Some assignments are chore.
Others are a challenge.
And then there are stories you feel privileged to be able to tell.
This is one of those stories.
The Montford Point Marines are named for a makeshift training camp hastily built in North Carolina, shortly after FDR ordered the armed forces to enlist black Americans.
Henry Baul,89, was among the first five Marines to report to Montford point after becoming one of the first blacks enlisted by the USMC, the last branch of the service to comply with the President's order.
"I tried to enlist the day after Pearl Harbor.I was devastated by the attack. I wanted to do something," said Baul.
Now, 70 years after Baul's first platoon began training, he and other Montford Marines will receive the Congressional Gold Medal.
It is a long overdue honor for a group of trail-blazers largely forgotten.
While the legendary Tuskegee Airmen have been feted with honors, a Hollywood movie, and countless books, the 20,000 African-American Marines who trained at the segregated facility near Camp LeJeune faded into obscurity.
More than 400 of these heroes are still with us.
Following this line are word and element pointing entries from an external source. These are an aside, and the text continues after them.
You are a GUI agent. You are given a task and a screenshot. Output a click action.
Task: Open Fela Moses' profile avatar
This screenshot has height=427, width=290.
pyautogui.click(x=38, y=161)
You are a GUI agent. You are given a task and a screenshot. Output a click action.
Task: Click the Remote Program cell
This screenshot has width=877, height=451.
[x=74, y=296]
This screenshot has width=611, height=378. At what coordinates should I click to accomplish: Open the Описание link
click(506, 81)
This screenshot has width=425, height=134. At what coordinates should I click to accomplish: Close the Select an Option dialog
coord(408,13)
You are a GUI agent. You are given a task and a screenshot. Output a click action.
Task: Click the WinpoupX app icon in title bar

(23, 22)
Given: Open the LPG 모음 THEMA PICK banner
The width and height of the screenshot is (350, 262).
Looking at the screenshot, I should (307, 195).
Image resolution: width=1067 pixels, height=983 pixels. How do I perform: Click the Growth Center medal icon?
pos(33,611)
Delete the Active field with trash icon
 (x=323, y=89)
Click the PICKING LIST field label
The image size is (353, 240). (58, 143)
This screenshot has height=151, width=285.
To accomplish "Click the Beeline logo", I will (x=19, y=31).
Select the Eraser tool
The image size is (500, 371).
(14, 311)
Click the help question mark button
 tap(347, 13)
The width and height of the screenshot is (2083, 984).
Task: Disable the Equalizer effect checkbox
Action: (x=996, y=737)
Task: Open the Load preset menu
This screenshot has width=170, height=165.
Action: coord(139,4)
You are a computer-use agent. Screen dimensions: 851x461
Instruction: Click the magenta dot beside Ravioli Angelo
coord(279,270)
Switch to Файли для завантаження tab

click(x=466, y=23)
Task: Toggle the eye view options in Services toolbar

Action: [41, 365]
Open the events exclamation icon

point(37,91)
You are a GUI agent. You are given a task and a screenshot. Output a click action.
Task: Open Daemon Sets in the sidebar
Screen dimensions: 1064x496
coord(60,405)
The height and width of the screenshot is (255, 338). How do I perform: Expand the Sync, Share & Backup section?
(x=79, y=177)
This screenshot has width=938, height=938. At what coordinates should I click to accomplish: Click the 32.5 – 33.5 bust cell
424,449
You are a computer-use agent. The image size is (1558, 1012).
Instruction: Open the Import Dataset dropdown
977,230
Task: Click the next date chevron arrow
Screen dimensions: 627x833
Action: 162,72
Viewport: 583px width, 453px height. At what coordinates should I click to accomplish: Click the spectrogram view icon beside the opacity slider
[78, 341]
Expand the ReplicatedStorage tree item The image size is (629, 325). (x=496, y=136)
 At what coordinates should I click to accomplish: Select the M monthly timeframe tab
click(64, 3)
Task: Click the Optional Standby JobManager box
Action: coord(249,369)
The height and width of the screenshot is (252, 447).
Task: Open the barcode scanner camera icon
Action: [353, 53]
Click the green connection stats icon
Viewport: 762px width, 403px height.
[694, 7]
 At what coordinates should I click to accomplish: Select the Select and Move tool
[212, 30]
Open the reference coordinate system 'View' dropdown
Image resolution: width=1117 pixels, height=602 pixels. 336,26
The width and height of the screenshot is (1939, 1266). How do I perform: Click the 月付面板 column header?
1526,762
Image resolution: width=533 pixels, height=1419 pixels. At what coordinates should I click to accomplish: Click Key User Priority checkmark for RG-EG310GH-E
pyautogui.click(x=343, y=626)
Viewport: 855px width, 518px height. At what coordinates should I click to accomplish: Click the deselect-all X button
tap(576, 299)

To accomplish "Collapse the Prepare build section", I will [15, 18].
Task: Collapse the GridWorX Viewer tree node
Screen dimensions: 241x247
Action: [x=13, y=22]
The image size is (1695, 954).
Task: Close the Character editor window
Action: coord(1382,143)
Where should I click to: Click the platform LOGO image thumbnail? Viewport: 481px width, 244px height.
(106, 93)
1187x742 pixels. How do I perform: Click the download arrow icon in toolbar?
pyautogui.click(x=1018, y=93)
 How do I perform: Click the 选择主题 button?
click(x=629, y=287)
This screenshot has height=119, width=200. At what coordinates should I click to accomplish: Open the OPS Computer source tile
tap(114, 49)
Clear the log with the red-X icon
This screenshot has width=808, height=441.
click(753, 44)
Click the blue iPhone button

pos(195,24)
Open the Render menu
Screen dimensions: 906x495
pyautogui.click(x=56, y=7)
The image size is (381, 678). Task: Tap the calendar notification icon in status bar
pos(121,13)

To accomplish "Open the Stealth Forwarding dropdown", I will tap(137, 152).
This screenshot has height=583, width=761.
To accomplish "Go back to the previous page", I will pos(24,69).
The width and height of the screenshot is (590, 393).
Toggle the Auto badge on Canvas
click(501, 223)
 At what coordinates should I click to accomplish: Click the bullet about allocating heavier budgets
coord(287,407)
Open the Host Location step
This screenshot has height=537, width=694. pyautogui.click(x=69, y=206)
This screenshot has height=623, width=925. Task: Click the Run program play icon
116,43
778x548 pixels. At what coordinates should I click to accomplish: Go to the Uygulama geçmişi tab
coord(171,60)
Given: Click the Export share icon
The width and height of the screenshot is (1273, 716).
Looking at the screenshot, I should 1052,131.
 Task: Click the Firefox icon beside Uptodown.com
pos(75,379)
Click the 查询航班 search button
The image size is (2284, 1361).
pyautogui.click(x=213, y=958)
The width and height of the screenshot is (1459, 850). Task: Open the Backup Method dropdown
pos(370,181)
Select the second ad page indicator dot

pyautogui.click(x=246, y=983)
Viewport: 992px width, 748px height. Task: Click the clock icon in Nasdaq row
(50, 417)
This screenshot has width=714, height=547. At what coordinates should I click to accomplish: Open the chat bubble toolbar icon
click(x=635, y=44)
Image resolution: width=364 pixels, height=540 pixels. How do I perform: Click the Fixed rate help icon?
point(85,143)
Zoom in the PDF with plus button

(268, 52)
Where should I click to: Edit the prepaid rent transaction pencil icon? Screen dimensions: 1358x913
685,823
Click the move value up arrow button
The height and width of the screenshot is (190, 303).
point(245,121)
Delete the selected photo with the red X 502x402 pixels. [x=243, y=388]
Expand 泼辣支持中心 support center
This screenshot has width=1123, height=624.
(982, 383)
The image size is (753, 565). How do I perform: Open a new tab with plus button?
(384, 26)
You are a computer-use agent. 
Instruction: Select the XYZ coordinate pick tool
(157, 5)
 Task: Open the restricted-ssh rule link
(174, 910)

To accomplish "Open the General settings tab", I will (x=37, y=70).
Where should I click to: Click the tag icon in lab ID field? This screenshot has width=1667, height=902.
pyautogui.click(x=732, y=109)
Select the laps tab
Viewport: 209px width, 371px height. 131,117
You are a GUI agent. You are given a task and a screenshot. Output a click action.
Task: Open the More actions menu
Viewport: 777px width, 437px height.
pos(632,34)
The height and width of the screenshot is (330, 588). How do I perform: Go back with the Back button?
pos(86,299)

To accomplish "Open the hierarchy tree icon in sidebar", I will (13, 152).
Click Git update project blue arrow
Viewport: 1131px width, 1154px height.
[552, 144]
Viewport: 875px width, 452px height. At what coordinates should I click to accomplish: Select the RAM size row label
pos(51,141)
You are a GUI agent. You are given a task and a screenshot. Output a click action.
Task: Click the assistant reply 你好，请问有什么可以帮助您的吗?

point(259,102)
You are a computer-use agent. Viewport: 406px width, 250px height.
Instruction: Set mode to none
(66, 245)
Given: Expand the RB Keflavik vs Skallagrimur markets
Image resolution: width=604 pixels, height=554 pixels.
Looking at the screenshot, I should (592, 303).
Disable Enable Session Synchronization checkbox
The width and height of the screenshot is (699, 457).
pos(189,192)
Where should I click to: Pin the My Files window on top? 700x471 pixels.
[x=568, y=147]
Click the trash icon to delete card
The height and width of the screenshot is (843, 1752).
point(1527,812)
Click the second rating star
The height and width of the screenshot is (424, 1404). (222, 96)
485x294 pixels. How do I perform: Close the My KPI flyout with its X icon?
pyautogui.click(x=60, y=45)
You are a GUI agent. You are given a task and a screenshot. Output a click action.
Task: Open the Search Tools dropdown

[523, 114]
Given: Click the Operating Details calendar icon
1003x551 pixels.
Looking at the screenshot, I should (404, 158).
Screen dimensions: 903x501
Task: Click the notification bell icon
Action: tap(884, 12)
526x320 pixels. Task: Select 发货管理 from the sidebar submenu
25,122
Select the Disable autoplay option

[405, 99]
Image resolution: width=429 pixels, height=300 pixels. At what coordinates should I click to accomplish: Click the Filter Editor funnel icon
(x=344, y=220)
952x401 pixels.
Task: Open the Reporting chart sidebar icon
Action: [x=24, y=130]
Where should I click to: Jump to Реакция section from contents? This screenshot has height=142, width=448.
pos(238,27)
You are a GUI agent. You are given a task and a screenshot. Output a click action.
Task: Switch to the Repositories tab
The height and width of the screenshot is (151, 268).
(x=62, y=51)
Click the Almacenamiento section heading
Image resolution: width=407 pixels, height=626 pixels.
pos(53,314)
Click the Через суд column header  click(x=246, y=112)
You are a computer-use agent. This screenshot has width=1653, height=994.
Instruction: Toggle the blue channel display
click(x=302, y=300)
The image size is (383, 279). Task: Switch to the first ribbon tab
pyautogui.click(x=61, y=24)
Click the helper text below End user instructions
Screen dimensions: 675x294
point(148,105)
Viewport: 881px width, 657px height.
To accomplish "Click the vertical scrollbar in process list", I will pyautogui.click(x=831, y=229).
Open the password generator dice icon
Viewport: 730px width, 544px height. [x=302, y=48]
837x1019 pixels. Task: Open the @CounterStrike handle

Forty-six of them call Michigan home.
I had the distinct privilege of sitting down with 4 of them as they prepared to travel to Washington D.C. with ecstatic family members for the medal ceremony.
They suffered racist humiliation and discrimination upon leaving Montford Point, but for the most part feel their training was no more harsh than any other Marine faced in boot camp.
While some in their ranks have complained about being assigned to the rear echelon when serving in the Pacific, these men feel privileged to have served in the 51st Defense Battalion.
They bravely manned anti-aircraft guns defending islands captured from the Japanese by all-White forces.
They feel their performance proved black soldiers could serve as well or better than white Marines.
Says Baul, "It proved segregation, holding people back based on color, was not the way. That's not America. America was better than that."